Exercise directions: Among the lines below, restate word for word only those from the line with "This screenshot has height=504, width=1024." through the line with "Open My library in sidebar", with both end lines kept.

Source material: Begin

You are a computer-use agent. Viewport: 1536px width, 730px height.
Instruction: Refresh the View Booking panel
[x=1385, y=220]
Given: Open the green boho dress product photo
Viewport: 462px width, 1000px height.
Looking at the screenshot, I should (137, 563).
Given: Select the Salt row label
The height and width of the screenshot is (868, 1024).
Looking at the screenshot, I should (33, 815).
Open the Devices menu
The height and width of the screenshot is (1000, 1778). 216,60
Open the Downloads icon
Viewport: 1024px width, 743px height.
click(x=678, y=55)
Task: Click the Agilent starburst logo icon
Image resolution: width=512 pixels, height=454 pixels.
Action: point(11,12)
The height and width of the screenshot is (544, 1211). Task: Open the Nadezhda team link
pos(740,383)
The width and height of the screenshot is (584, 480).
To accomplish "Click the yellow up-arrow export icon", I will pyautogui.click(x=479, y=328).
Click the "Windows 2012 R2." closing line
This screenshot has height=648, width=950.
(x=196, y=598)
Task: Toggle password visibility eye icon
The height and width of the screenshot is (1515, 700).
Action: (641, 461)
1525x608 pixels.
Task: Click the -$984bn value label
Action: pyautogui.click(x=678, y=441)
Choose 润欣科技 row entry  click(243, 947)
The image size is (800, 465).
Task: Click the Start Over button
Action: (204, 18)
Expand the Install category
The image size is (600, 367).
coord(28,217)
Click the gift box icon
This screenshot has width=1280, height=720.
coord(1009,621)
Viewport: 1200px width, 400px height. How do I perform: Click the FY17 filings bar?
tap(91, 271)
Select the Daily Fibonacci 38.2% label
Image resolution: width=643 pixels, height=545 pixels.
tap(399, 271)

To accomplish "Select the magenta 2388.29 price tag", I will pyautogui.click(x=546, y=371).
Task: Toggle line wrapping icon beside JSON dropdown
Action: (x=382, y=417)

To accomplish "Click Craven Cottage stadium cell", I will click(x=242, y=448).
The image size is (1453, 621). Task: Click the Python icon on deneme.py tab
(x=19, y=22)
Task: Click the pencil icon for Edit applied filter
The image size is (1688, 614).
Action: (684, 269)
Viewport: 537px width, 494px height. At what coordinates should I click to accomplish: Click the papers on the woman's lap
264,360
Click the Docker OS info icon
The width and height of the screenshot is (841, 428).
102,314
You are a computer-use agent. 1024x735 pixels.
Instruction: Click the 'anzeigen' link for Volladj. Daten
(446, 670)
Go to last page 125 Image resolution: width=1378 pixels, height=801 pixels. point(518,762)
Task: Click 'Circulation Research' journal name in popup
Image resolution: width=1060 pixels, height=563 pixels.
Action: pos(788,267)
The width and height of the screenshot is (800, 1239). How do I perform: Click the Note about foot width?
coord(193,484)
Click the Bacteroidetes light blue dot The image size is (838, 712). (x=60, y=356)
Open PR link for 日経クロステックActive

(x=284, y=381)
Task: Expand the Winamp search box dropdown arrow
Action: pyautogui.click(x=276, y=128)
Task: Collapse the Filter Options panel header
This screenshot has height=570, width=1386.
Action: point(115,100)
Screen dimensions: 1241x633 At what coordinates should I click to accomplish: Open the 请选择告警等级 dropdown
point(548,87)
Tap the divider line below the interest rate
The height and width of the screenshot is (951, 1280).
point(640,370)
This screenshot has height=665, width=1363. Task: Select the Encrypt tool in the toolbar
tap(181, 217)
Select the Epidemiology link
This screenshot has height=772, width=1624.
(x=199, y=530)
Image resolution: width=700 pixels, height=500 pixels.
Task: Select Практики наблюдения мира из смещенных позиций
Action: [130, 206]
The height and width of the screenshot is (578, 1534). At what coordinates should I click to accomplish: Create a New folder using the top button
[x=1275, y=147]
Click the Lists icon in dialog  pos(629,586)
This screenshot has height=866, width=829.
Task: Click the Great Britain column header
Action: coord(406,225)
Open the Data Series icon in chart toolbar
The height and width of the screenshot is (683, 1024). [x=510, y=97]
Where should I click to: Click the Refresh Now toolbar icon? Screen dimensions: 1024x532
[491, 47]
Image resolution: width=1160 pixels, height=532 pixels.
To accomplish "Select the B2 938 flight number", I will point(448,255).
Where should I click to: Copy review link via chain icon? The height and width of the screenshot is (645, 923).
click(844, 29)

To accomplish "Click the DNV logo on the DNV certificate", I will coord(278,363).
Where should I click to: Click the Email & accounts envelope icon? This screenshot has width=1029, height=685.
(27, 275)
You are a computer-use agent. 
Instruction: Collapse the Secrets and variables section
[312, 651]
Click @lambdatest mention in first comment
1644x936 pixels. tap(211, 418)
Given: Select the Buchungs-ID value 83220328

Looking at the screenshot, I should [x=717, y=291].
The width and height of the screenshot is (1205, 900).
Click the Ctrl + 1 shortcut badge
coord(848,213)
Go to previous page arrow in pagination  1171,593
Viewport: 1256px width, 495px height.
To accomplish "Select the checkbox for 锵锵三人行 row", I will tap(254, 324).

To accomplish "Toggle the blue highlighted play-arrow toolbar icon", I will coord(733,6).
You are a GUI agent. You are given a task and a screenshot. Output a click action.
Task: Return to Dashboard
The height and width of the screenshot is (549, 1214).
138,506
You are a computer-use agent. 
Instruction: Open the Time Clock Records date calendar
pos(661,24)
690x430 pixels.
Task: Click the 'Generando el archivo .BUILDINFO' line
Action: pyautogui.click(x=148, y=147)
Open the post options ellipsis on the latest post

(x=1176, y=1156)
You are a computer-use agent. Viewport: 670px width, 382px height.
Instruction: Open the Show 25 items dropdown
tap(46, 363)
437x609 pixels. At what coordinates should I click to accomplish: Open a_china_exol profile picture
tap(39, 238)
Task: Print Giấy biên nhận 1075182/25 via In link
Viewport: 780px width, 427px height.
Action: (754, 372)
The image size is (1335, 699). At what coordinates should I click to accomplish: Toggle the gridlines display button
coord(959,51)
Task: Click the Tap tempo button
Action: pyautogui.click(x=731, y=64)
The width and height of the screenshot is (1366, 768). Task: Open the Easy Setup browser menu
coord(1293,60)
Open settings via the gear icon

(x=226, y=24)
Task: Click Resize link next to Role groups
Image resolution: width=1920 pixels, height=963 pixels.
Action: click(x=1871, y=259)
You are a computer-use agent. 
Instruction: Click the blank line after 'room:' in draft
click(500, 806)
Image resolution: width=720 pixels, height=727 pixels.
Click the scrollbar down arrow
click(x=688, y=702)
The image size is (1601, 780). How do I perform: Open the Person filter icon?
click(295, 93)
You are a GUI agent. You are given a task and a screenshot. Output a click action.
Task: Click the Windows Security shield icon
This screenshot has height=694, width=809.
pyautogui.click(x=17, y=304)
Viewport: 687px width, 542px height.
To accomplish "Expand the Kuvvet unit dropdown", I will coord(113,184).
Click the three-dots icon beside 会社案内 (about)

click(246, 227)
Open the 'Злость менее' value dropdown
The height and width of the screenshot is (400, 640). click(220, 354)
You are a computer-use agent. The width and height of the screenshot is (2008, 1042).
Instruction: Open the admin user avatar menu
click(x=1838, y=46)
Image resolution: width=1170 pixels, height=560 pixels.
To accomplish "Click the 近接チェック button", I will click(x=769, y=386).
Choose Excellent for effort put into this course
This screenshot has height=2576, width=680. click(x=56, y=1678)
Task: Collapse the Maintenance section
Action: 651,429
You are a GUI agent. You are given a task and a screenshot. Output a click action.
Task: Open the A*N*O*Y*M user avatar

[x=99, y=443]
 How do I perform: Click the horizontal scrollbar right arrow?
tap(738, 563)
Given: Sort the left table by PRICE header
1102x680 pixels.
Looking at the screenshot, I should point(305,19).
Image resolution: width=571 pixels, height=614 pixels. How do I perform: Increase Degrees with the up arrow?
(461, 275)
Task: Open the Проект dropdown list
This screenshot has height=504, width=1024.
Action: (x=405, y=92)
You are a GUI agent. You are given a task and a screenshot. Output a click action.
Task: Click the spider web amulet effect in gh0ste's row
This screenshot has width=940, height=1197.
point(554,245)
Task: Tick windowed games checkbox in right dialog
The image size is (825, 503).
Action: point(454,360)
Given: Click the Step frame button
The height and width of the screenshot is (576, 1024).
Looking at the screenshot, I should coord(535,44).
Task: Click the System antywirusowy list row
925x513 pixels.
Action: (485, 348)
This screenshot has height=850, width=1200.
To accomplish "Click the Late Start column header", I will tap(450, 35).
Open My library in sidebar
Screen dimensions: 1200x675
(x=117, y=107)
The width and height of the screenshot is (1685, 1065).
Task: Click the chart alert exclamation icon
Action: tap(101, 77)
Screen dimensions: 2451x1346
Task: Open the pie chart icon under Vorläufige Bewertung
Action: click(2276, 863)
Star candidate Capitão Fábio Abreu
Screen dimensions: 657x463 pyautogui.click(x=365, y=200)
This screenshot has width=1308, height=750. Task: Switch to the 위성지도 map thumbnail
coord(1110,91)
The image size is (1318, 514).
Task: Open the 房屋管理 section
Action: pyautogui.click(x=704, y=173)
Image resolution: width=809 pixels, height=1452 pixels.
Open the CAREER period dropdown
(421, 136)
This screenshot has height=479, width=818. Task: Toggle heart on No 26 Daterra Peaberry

Source material: End

Response area:
This screenshot has height=504, width=1024.
Action: (x=405, y=92)
You are a GUI agent. You are given a task and a screenshot. Output a click action.
Task: Click the spider web amulet effect in gh0ste's row
This screenshot has width=940, height=1197.
point(554,245)
Task: Tick windowed games checkbox in right dialog
The image size is (825, 503).
Action: point(454,360)
Given: Click the Step frame button
The height and width of the screenshot is (576, 1024).
Looking at the screenshot, I should coord(535,44).
Task: Click the System antywirusowy list row
925x513 pixels.
Action: (485, 348)
This screenshot has height=850, width=1200.
To accomplish "Click the Late Start column header", I will tap(450, 35).
Open My library in sidebar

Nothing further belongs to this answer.